On more practical fronts, the dwarves had built a smith’s hammer powered by a waterwheel, and the tunnel between Leebel’s Rest and the dungeon’s true entrance progressed nicely. That project still had several months before it was complete, but when it was, the iron from the Forgeborne Mines could more easily be sent down for the craftsmen in the dungeon to use. As a result, the few tradespeople who lingered on the surface had begun to make the move into the dungeon as well.
The smith and his bowyer wife were one such pair. Their children, Harry and Harriet, lived in the dungeon full time so that they never missed a day of school. In a few weeks, both of their parents would have their shops fully relocated to join them permanently.
“So much happened while I was gone,” Hans said as he followed Mazo to the Tainted Caves.
“Yeah, I imagine coming back from the dead has its oddities,” Mazo replied. “The upside to you being dead was that I could get more lax with mimic security, but now that you’re back…”
“Very funny.”
“I think you’ll be impressed.”
Hans nodded. He typically expected to be impressed when Mazo committed to this level of buildup. He found it hard, however, to keep his mind on research. “Can I ask you something about Bridun?”
“Of course,” Mazo answered.
“Did Devon talk to him? About the incident. Directly, I mean.”
“He’s pretty upset with himself over that.”
“Devon is?”
“Bridun played him, and Devon had no idea. Vaglell is wise to Sense Truth it seems.”
“Bridun beat the Paladin ability?”
Mazo wobbled her head. “Not beat, navigated. ‘There were several more armorbacks than normal, and Hans tried to fight them.’”
“Ah, so technically not a lie.”
“In retrospect, all of his answers were like that. ‘Hans risked his life to be a hero.’ ‘He separated from our group to fight them himself.’ ‘We didn’t see the fight but heard him yell to run.’”
“Damn. Yeah, he had to know what he was doing. In Devon’s defense, he didn’t have a reason to think of that conversation as an interrogation.”
“That’s what I said as well, but you know how he is.”
At the entrance to the Tainted Caves, Hans emptied his pockets so that he’d have fewer items to count on his way back out. He entered with only his sword and let Mazo lead him to a bronzewood door set into what used to be nothing more than a damp cave wall.

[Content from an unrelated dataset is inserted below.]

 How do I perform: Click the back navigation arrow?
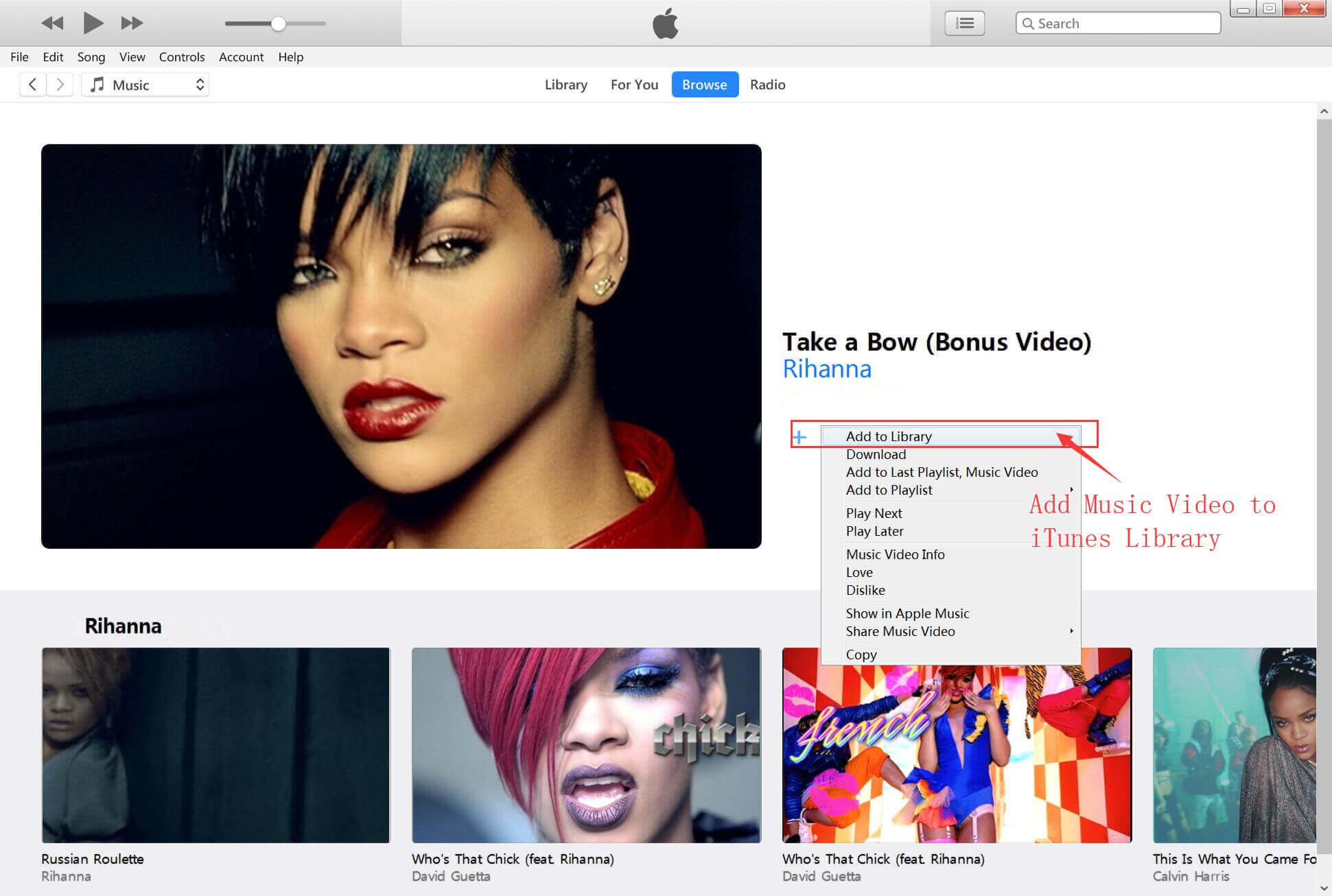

She opened it, waited for Hans to step into the vestibule, and shut it. Then she opened the second door to access the mimic lab.
The lab occupied a singular room similar in dimension to the Forgeborne training room. Unlike the training room, the lab had no pillars disrupting the flow of space, leaving everything here open and surprisingly airy. The room was still mostly empty, as the project was relatively new, but the far wall had a series of cages and pens with several tables and workbenches positioned nearby.
Honronk sat at one such table studying a set of notes intensely. Chisel sat across from him but jumped to her feet when she saw Hans. She gave him a hug.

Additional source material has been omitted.